Desde el día siguiente a la fecha de la presente sentencia la referida cantidad devengará, hasta el completo pago, el interés legal del dinero incrementado en dos puntos ( artículo 576LEC).

SEXTO.- Costas.

Es de aplicación el artículo 394.1LEC, que determina lo siguiente: '1. En los procesos declarativos, las costas de la primera instancia se impondrán a la parte que haya visto rechazadas todas sus pretensiones, salvo que el tribunal aprecie, y así lo razone, que el caso presentaba serias dudas de hecho o de derecho.

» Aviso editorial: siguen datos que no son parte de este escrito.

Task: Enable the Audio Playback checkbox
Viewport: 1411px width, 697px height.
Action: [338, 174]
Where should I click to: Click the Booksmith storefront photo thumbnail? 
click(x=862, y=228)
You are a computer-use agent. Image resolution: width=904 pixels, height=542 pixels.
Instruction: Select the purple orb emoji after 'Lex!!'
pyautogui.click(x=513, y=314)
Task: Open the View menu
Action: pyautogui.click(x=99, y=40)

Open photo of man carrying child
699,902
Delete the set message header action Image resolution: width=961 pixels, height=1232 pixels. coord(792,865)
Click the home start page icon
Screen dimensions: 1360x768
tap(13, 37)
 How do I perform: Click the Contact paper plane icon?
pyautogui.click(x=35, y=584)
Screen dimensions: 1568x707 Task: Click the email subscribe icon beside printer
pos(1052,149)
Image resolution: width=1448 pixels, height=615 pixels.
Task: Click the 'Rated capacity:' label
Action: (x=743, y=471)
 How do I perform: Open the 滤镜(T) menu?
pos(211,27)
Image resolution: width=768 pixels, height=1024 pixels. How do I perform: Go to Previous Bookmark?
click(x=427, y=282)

Para apreciar, a efectos de condena en costas, que el caso era jurídicamente dudoso se tendrá en cuenta la jurisprudencia recaída en casos similares.'

Por su parte, el artículo 394.2 de la LEC establece que '2. Si fuere parcial la estimación o desestimación de las pretensiones, cada parte abonará las costas causadas a su instancia y las comunes por mitad, a no ser que hubiere méritos para imponerlas a una de ellas por haber litigado con temeridad.'

En este caso, al absolver al Sr. Juan Enrique, se produce una estimación parcial de la demanda.

Así pues, los codemandados condenados, Sr. Juan Pedro y Zurich Insurance deberán abonar las costas causadas a su instancia y las costas causadas a instancia de la parte demandante de forma solidaria.

Por su parte, Audenasa deberá abonar las costas causadas a instancia del codemandado absuelto, Sr. Juan Enrique.

Por todo lo anterior, y demás preceptos que resulten de aplicación,

Fallo

ESTIMO PARCIALMENTEla demanda presentada por el Procurador Sra. Irujo Amatria, en nombre y representación de AUTOPISTAS DE NAVARRA S.A., frente a ZURICH INSURANCE PLC y D. Juan Pedro, y condeno a estos últimos, de manera solidaria, a:

1.- Abonar a AUTOPISTAS DE NAVARRA S.A. la cantidad de DOS MIL TRESCIENTOS SESENTA Y NUEVE EUROS CON OCHENTA CÉNTIMOS DE EURO (2.369'80 €), cantidad que devengará para ZURICH INSURANCE PLC los intereses moratorios del artículo 20LCS desde el 1 de enero de 2021 hasta su completo pago.

2.- La cantidad objeto de condena devengará, para el Sr. Juan Pedro, el interés legal del dinero desde la interpelación judicial (2 de febrero de 2021) hasta el día de la presente sentencia. Desde el día siguiente a la fecha de la presente sentencia la referida cantidad devengará, hasta el completo pago, el interés legal del dinero incrementado en dos puntos ( artículo 576LEC).

3.- ABSUELVOa D. Juan Enrique de todos los pedimentos efectuados en su contra.

4.- Los codemandados condenados, D. Juan Pedro y ZURICH INSURANCE PLC, deberán abonar sus propias costas, y las costas causadas a instancia de la parte demandante, de forma solidaria.

AUDENASA deberá abonar las costas causadas a instancia del codemandado absuelto, D. Juan Enrique.

Notifíquese la presente resolución a las partes. Contra la misma no cabrá interponer recurso alguno ( artículo 455.1 LEC en redacción dada por Ley 37/2011, de 10 de octubre).

Así por esta mi sentencia, de la que se expedirá testimonio para su unión a los autos, lo pronuncio, mando y firmo.